> Activity
Write out the passage of the abstract on alien larch taxa from "Detailed coverage of" up to and including "of the Tatra National Park.", word for word.

> Provided text
────
Invasive Species Compendium

Detailed coverage of invasive species threatening livelihoods and the environment worldwide

Abstract Full Text

Genetic identification of alien larch taxa - the case of the Tatra National Park.


The natural consequences of introducing alien species can be significant. This is particularly a concern where the taxa have an invasive nature of spreading or in those that freely crossbreed with native species. The hybridization process may lead to impoverishment or even loss of the native gene pool. This is especially dangerous in unique areas that stand out due to their special natural characteristics, such as the Tatra National Park. The determination of the scale of occurrence of alien larch species in the national park and the evaluation of the genetic diversity of the native population is crucial for the conservation of genetic resources and strictly adheres to the latest conservation genetics trends. We evaluated the possibility of effective use of molecular markers for taxonomic identification of the native European larch (Larix decidua Mill.), as well as the alien Japanese larch (Larix kaempferi [Lambert] Carriere) and the hybrid form (Larix × eurolepis Henry). Microsatellite markers were used to analyse the genetic diversity of individuals identified as European larch from natural refuges and artificial plantings. Of the 148 trees analysed, 105 were identified as the European larch, 38 as Japanese larch, and five as hybrids. The analysis of the molecular variability of two European larch groups of indigenous and artificial origin showed comparable level of diversity. This study confirmed the effectiveness of the use of selected molecular markers in identification of larch species, which is difficult based on morphological traits. The results indicate the possibility for the effective use of genetic tools in the creation of protection programmes, especially for naturally valuable sites, based on genetic taxonomic identification and richness verification of protected gene pools.
────
> Stored entries
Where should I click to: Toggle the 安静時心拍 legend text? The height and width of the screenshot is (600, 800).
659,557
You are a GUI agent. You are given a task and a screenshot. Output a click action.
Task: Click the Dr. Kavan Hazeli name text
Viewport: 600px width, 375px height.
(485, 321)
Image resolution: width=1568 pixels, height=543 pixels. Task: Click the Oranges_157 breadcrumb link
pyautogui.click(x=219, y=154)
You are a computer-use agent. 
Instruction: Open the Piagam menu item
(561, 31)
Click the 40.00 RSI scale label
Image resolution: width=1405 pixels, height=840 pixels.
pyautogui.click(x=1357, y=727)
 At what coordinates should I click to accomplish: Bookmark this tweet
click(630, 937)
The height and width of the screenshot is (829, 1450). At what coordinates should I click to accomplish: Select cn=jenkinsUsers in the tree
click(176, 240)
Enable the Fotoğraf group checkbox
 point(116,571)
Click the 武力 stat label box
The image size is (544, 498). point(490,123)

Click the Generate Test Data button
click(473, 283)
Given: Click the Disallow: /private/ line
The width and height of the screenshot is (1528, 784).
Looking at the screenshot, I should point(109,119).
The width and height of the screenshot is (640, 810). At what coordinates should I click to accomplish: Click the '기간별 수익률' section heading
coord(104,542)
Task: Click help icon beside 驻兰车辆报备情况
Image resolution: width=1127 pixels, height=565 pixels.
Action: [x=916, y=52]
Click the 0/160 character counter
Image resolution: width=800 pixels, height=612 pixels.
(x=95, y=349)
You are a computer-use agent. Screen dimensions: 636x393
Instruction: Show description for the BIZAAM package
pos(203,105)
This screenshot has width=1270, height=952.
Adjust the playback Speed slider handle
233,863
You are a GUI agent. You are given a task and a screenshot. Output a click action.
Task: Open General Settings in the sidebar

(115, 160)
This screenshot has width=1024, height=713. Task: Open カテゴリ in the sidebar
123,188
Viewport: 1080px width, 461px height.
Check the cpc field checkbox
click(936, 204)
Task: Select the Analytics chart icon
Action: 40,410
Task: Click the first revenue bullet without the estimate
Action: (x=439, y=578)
────
> Expected answer
Detailed coverage of invasive species threatening livelihoods and the environment worldwide

Abstract Full Text

Genetic identification of alien larch taxa - the case of the Tatra National Park.